Jagger Says `Brexit' May Bring U.K. Satisfaction -- Eventually

  • Rolling Stones front man makes comments in Sky News interview
  • Says exit may be detrimental short-term, beneficial long-term

Mick Jagger arrives at an event in London, England on April 4.

Photographer: Mike Marsland

Rolling Stones front man Mick Jagger intervened in David Cameron’s campaign to keep Britain in the European Union by saying an exit from the bloc might eventually benefit the country.

Acknowledging that the referendum on June 23 won’t make a “huge difference” to him personally, Jagger said in an interview with Sky News television posted on the broadcaster’s website on Tuesday that while he sees short-term risks to a so-called Brexit, it could pay off after a couple of decades.
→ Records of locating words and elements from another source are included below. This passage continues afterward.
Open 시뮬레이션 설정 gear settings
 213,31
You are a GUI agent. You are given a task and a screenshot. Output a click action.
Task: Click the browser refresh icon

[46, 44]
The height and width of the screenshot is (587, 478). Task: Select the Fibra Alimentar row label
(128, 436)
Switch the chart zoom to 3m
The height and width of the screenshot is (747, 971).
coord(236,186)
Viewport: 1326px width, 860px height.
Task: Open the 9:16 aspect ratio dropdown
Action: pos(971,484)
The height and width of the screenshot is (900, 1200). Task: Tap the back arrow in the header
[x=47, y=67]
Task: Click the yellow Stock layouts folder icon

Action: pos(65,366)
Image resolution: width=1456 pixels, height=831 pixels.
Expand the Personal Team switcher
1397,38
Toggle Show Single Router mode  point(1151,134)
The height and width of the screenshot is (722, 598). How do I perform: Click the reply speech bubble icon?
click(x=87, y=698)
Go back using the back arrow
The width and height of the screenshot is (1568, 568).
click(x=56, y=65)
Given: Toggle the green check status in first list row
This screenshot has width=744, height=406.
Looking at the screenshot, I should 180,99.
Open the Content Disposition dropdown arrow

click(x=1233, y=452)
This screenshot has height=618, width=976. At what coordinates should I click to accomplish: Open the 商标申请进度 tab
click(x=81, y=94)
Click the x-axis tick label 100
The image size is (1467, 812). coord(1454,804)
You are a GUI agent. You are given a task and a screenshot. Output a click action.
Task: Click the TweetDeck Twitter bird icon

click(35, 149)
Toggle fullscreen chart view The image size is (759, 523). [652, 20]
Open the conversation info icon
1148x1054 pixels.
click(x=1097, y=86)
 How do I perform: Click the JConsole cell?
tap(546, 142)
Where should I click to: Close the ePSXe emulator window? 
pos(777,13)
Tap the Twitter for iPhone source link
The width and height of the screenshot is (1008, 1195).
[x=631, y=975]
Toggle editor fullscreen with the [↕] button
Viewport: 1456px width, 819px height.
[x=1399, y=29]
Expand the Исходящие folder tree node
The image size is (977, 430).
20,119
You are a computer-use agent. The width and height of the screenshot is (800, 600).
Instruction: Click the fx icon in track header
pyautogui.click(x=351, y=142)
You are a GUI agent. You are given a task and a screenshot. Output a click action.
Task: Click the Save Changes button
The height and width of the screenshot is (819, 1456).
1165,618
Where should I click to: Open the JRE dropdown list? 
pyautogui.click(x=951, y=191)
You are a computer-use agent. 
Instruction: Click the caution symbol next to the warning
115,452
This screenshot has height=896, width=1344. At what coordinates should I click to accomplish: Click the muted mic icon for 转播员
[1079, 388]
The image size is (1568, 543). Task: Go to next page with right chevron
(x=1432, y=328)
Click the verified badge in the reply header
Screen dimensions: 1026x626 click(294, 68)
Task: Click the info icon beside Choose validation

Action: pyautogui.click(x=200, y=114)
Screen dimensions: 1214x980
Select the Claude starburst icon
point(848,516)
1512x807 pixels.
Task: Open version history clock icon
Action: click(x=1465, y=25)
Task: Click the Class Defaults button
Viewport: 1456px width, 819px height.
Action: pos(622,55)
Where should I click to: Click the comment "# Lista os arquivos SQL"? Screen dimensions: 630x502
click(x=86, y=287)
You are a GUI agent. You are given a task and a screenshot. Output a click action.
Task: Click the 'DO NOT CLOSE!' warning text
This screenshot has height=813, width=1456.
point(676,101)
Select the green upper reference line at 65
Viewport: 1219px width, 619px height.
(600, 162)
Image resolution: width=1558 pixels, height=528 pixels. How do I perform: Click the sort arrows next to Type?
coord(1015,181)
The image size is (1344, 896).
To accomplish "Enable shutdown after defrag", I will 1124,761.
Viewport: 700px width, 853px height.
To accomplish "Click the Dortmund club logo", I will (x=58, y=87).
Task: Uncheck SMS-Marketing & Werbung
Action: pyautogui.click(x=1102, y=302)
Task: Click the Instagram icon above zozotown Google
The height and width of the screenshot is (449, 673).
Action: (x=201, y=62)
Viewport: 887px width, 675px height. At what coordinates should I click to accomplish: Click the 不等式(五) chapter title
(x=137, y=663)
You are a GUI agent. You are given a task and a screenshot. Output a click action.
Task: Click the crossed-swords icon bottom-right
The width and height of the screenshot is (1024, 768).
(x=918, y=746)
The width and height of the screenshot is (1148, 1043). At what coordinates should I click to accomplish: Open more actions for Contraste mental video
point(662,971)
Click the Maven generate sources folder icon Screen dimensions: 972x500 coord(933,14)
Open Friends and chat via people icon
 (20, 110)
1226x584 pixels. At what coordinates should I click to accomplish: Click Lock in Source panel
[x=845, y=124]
“I think to the country in the short term it will be detrimental if we stay out,” Jagger said. “In the longer term, in a 20-year term, it might turn out to be beneficial.”

With just over two months to go before a vote that’s already split Prime Minister Cameron’s Conservative Party, polls remain close, with those backing remaining in the EU narrowly in the lead. The Leave.EU campaign, one of the groups pushing for Brexit, seized on Jagger’s remarks, tweeting an image of the singer against a British flag with the slogan “Let’s move like Jagger and get out of the EU.”

With Cameron campaigning for in, and several of his own ministers backing an exit, speculation is increasing that a no vote could force the prime minister to step down.

“I wonder if David Cameron, if he was asked today, whether he would actually
want to put this out for a referendum now,” Jagger mused.

Cameron pushed the case for staying in at a campaign event in Birmingham, central England, on Thursday, telling his audience that “if we left the EU it’s pretty clear, and the Bank of England has said this, there’d be a shock to our economy, and we would suffer in terms of a fall in our currency, a fall in our GDP, our output.”